ASSIGNMENT >>
Search the records for "height" and copy each line that holds it.

[EXCERPTED DATA — start]

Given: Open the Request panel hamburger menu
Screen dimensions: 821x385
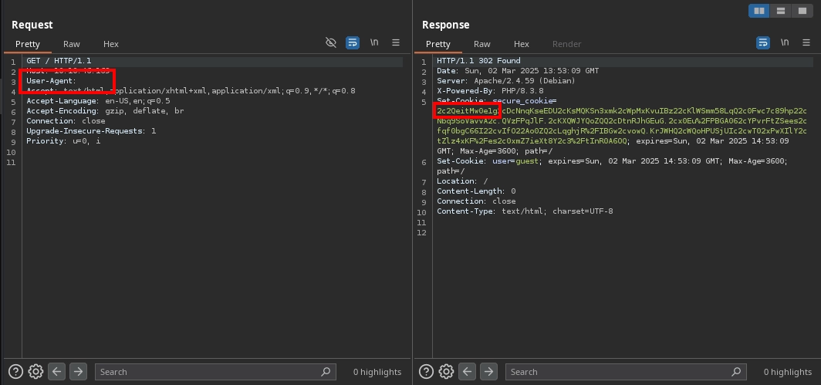Looking at the screenshot, I should tap(396, 43).
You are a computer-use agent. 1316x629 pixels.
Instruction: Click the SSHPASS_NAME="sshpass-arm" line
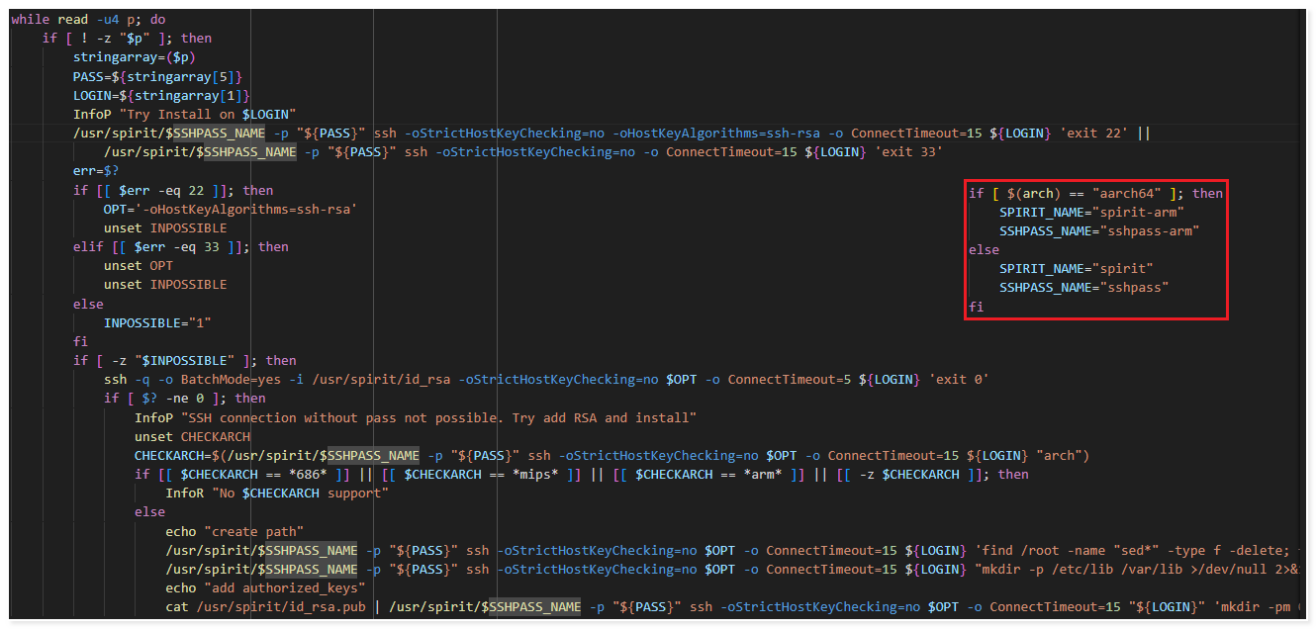pyautogui.click(x=1098, y=230)
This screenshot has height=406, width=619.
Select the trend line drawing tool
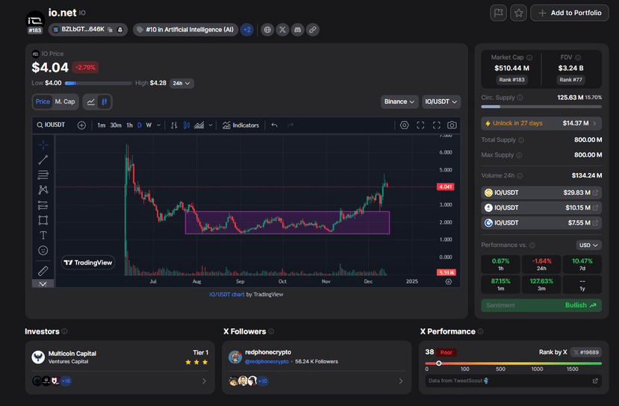point(43,159)
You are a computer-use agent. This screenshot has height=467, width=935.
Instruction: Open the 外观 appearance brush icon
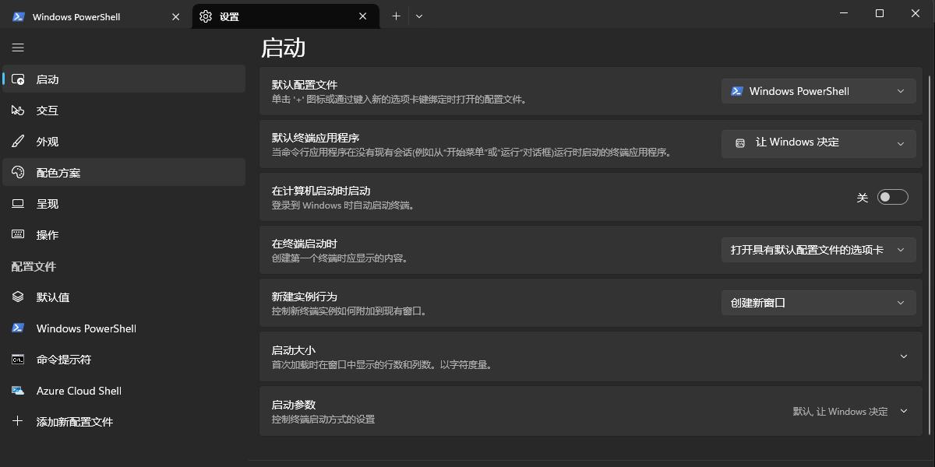click(x=18, y=142)
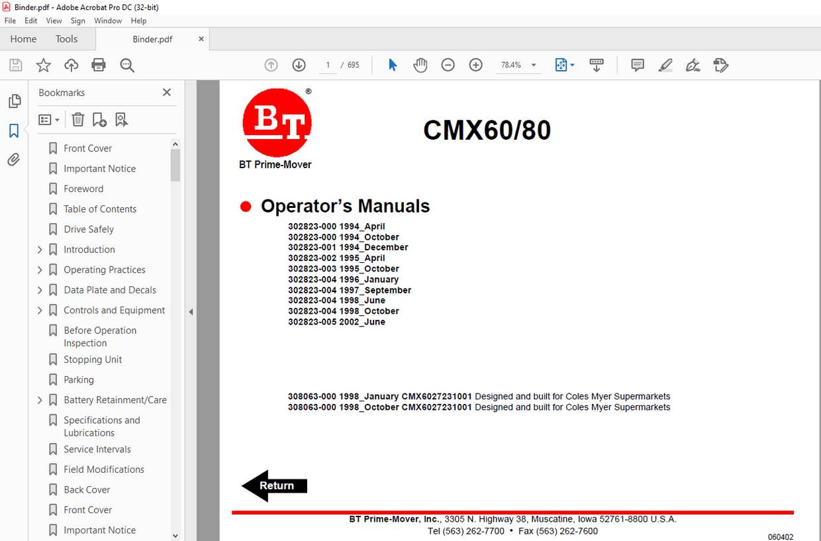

[EXCERPTED DATA — finish]

WRITTEN RESPONSE >>
This screenshot has height=406, width=619.
You are a computer-use agent. This screenshot has height=467, width=935.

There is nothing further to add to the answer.